Not long after Kaylee's ear surgery, we made the choice to keep her out of the church nursery to limit her exposure to illness during the cold/flu season. Her immune system was shot after 2 months of heavy-duty antibiotics, and we didn't want her to end up in the hospital again. So, I began staying home with her on Sundays while Dennis went to church.
Stepping back from church gave me the opportunity to really look at some things in my own life. I've been going to church since I was a baby, but not long after Kaylee was born, I realized I had been having less and less interest in church, and I wasn't quite sure why. It's always been a big part of my life, and growing up, it's where I formed my identity, so to have these thoughts of wanting to step back from it for a while seemed weird to me.
Unfortunately, many aspects of my identity were skewed as a result of some ideologies I learned in the churches I went to.
Because of what I was told over and over during my younger years in church, I've been spending my life trying to live up to expectations that are nothing short of impossible. I've had an all or nothing mentality. I've driven myself to the edge with anxiety and worry and panic because I haven't been able to achieve perfection and the ideal image of who I thought I should be.
I've lived in constant fear of being judged, not being liked, not being good enough, and not making other people happy, and the things I was lead to believe in church ultimately set me up for some really unhealthy perceptions of myself later in life.

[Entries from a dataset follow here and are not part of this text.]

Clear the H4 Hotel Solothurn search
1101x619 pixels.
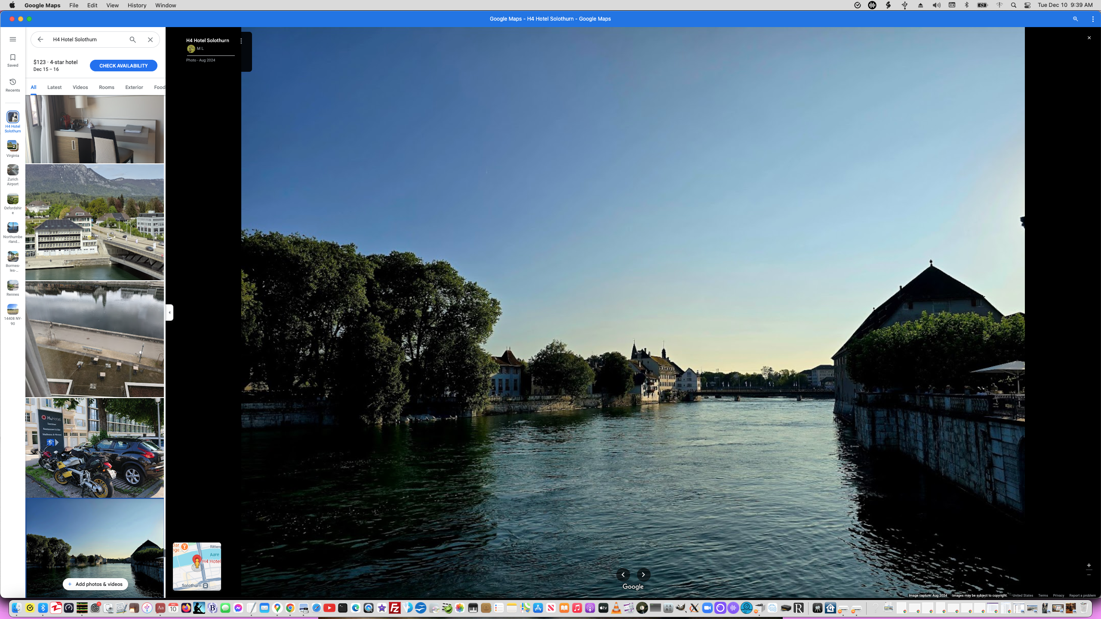coord(150,40)
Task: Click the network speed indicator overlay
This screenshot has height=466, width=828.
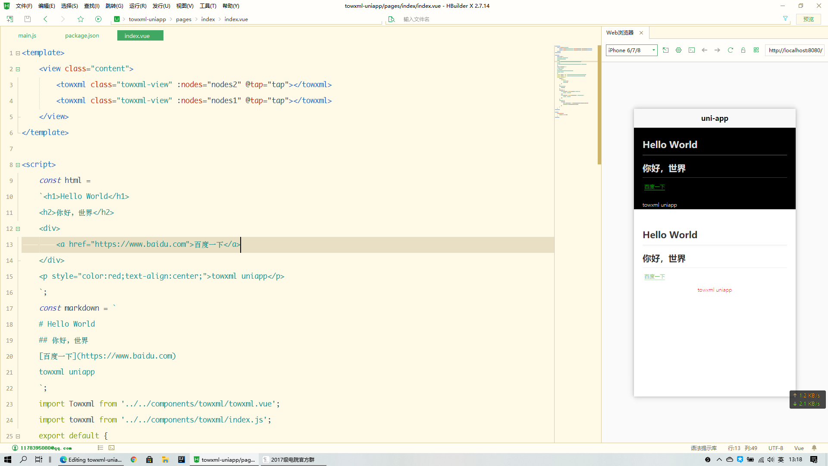Action: (807, 399)
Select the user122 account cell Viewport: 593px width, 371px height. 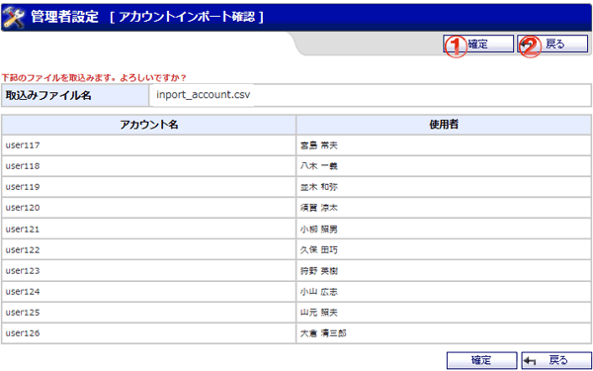click(x=149, y=250)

I was led to believe a whole series inaccurate things about myself...what it means to be a woman, a mother, a wife, and a Christian.
What I was told all those years ago has set me up to have these underlying themes of guilt and shame throughout my life, even when they were completely and utterly unnecessary and unfounded.
The intellectual part of my brain knows that I was lied to, that I unabashedly trusted people who never deserved my trust and who did nothing but hurt me in return.
It's just taking me some time to accept the fact that the things I learned in church as a young, trusting, impressionable girl have left a tremendously deep footprint on my heart, and it's not one of those footprints in the sand that's light and pretty - it's like a footprint from a big old nasty heavy boot with steel toes.
Being away from church for a while and having time to really think about some of the not so great behind-the-scenes stuff that all churches have (I don't care how "great" a church is - they've all got junk. They're run by people, and none of us are perfect) it's just made old memories fresh and raw, and it's just made me all kinds of angry and ticked off. I can look back on things with a different perspective and see how blinded and naive and vulnerable I was.
The only place I know to go from here is - well, to counseling, to be honest with you. Trying to get my head and my heart on the same page is a rather difficult thing. I'm a much stronger, more confident, and way less naive person than I was back then, but I need somebody neutral to help me figure this stuff out.
I'm comfortable in my faith, and I believe that God accepts me as I am, and that He doesn't want me to live in shame, fear, or guilt. I know those things, but it doesn't change some of the things that happened to me over the last 20 years. It doesn't change the fact that people - who claimed to be doing God's work - did and said things to me that I will never, ever forget, and that will always, always hurt me.
I just know that now, at the slightest sign of being hurt by people who claim to be Christian and doing "God's work" - all I want to do is run. I want to protect myself from ever being hurt like that again. And I'm trying to find the balance between protecting my daughter from those very things, while - at the same time - teaching her about our faith in an accurate light.
There's still a lot for me to figure out, so I'm just going to end here. I certainly welcome your comments and your stories and your experiences. Let's just keep things friendly, ok? Any mean or nasty comments will not be published.
(This post is a part of Mama Kat's Writer's Workshop taking place every Thursday over at Mama's Losin' It.)